## TEXT SHOWN
━━━━━━━━━━━━━━━━━━━━

Compound interest is interest earned on both your original investment AND on the interest that has already been added. Your returns start generating their own returns, which is why growth accelerates over time rather than running in a straight line.
The contrast is simple interest, where you only earn interest on the original principal. £10,000 at 7% simple interest earns £700 every year. £10,000 at 7% compounded annually earns £700 in year one, £749 in year two (7% of £10,700), £802 in year three, and so on. After 30 years, simple interest gives you £21,000. Compound interest gives you £76,123. The difference is the entire point.
How time amplifies compounding
The two variables that drive the maths are rate and time. Of the two, time does more of the work. The classic illustration: £1,000 invested at 7% real return for 40 years grows to about £15,000. The same £1,000 invested for 20 years grows to about £3,870. Halving the time horizon doesn't halve the result, it quarters it. This is why every personal finance guide tells you to start as early as possible: time is the cheapest input you have, but only if you use it.

━━━━━━━━━━━━━━━━━━━━

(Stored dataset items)
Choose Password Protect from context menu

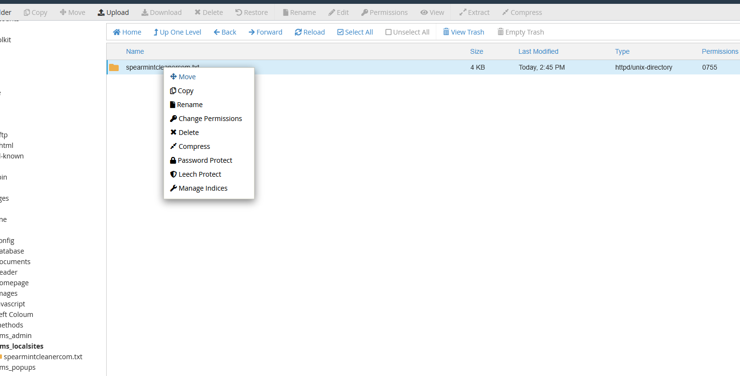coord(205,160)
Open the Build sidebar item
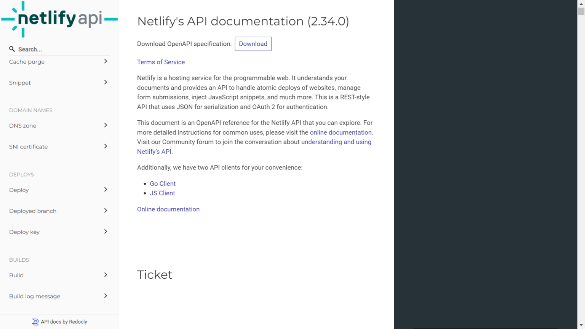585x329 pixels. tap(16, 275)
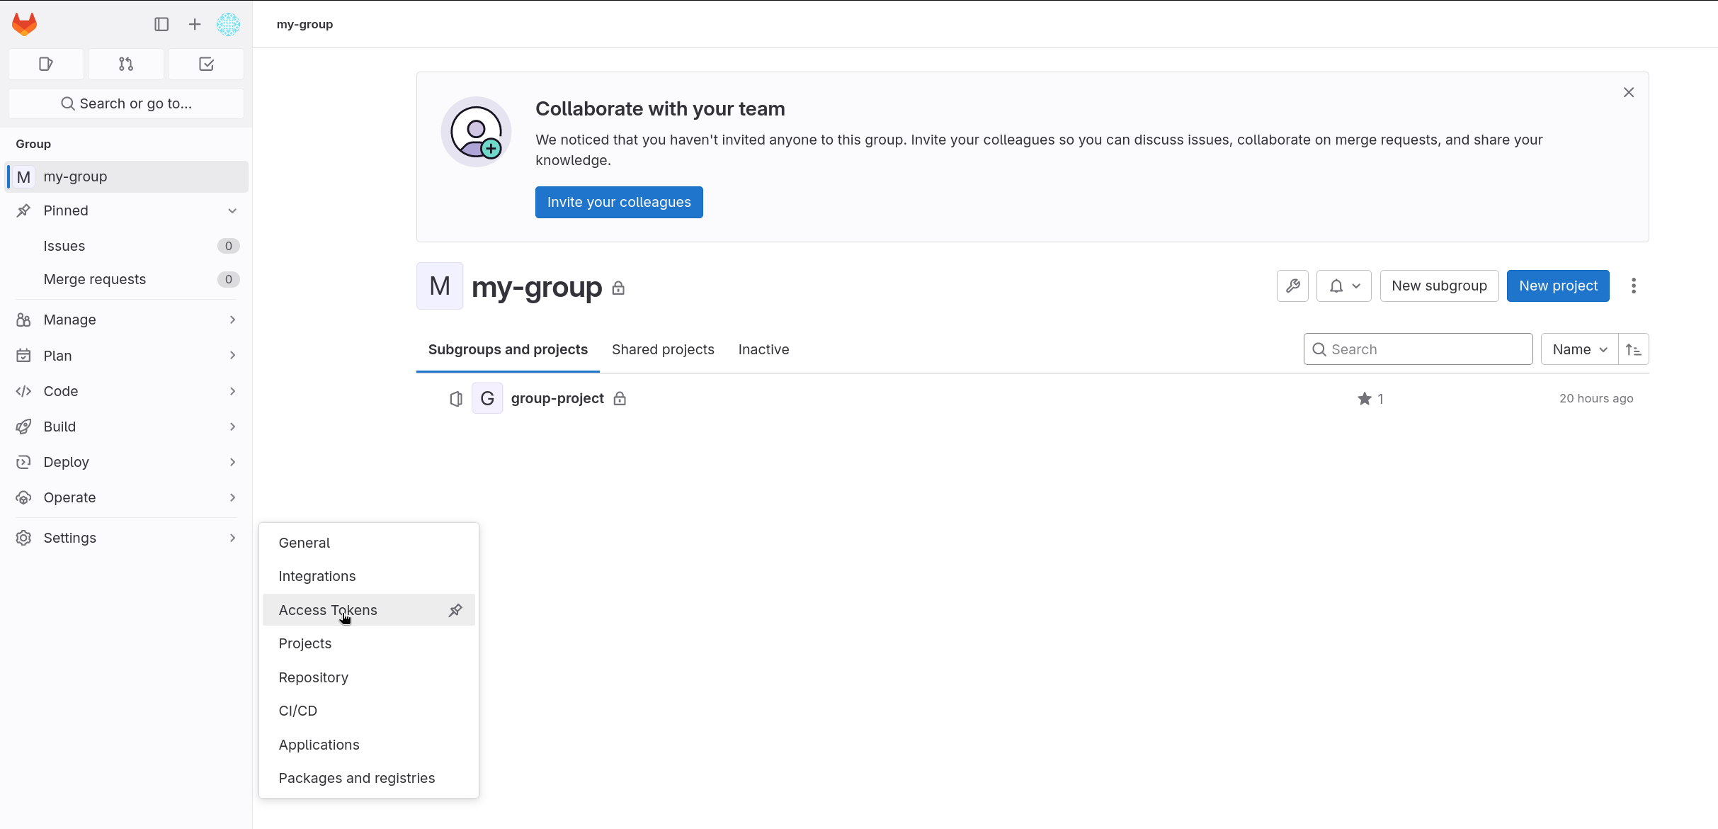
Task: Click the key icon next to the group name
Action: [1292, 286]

━━━━━━━━━━━━━━━━━━━━

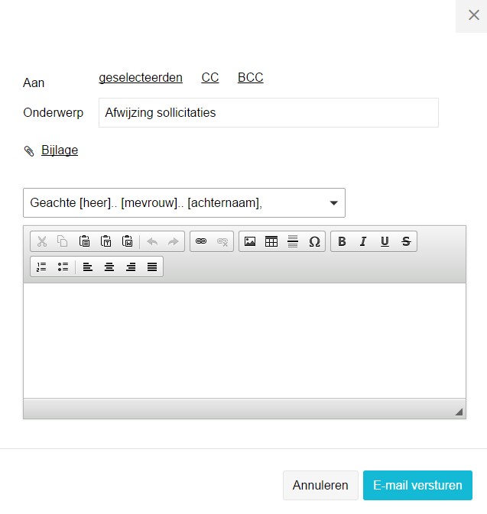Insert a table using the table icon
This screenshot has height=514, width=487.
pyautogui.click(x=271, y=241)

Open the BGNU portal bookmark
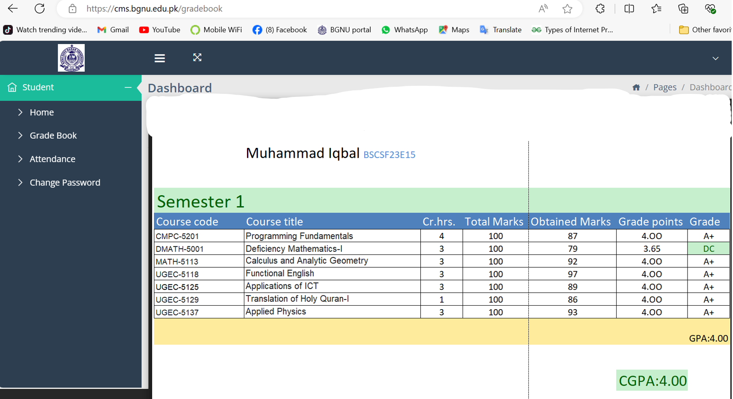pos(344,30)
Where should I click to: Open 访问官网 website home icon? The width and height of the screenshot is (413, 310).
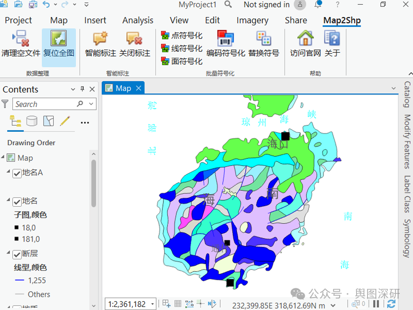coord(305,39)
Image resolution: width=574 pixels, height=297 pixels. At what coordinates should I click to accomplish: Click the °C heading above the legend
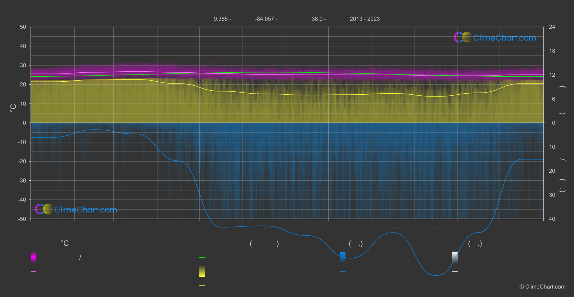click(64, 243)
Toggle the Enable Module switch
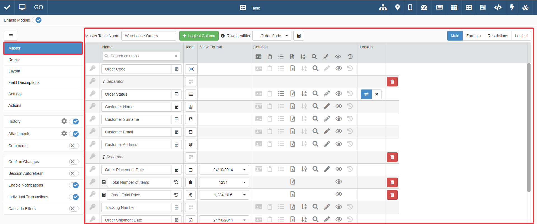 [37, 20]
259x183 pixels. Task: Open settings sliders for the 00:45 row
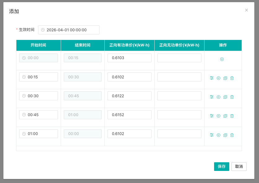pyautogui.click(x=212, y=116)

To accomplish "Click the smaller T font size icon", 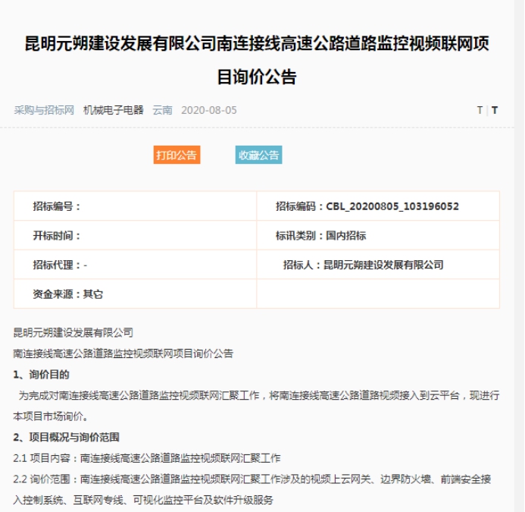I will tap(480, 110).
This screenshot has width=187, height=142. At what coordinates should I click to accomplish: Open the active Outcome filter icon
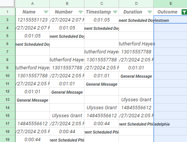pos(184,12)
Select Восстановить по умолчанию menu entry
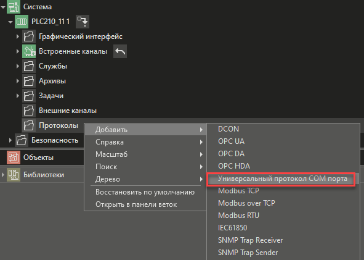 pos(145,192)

━━━━━━━━━━━━━━━━━━━━

## PROBLEMS
1: In the compound interest text, what amount does £10,000 reach after 30 years at 7% compounded annually?
2: Please copy the passage from the compound interest text starting at "The contrast is" and ending at "the entire point.".

## SOLVED TASKS
1: £76,123

2:
The contrast is simple interest, where you only earn interest on the original principal. £10,000 at 7% simple interest earns £700 every year. £10,000 at 7% compounded annually earns £700 in year one, £749 in year two (7% of £10,700), £802 in year three, and so on. After 30 years, simple interest gives you £21,000. Compound interest gives you £76,123. The difference is the entire point.